Task objective →
Copy out the full passage below about Live Save and keyboard shortcuts in DaVinci Resolve, word for word.

Source passage →
□ □ □
After working for about 12 minutes I realized I hadn’t saved my work and Resolve didn’t auto-saved. This is when I remembered hearing about the new feature “Live Save.” It’s a little tricky to find, but the Live Save feature lives under the DaVinci Resolve Menu > User > Auto Save and is off by default — I really think this should be changed. Turn this fuction on and your Resolve project will continually save, which in turn saves you from unnecessary conniptions when your project crashes and you try to find the spot that was last saved.

Coming from another NLE, the hardest thing for me to get used to in a new app was the keyboard layouts and shortcuts. Typically, trimming works similar to other apps and overwriting; ripple edits, dissolves and other edit functions don’t change, but the placement of their shortcuts does. In Resolve 14, you can access the keyboard shortcut commands in the same spot as the Live Save, but under the Keyboard Mapping menu under User. From here you can get grounded quickly by choosing a preset that is similar to your NLE of choice — Premiere, FCP X, Media Composer — or Resolve’s default keyboard layout, which isn’t terrible. If this could be updated to how apps like Premiere and/or Avid have their keyboard layouts designed, it would be a lot easier to navigate. Meaning there is usually a physical representation of a keyboard that allows you to drag your shortcuts to and from it realtime.
□ □ □
Listing →
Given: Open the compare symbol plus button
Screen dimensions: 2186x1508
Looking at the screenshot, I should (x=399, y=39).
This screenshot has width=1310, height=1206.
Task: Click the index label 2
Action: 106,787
□ □ □
Worked solution →
After working for about 12 minutes I realized I hadn’t saved my work and Resolve didn’t auto-saved. This is when I remembered hearing about the new feature “Live Save.” It’s a little tricky to find, but the Live Save feature lives under the DaVinci Resolve Menu > User > Auto Save and is off by default — I really think this should be changed. Turn this fuction on and your Resolve project will continually save, which in turn saves you from unnecessary conniptions when your project crashes and you try to find the spot that was last saved.

Coming from another NLE, the hardest thing for me to get used to in a new app was the keyboard layouts and shortcuts. Typically, trimming works similar to other apps and overwriting; ripple edits, dissolves and other edit functions don’t change, but the placement of their shortcuts does. In Resolve 14, you can access the keyboard shortcut commands in the same spot as the Live Save, but under the Keyboard Mapping menu under User. From here you can get grounded quickly by choosing a preset that is similar to your NLE of choice — Premiere, FCP X, Media Composer — or Resolve’s default keyboard layout, which isn’t terrible. If this could be updated to how apps like Premiere and/or Avid have their keyboard layouts designed, it would be a lot easier to navigate. Meaning there is usually a physical representation of a keyboard that allows you to drag your shortcuts to and from it realtime.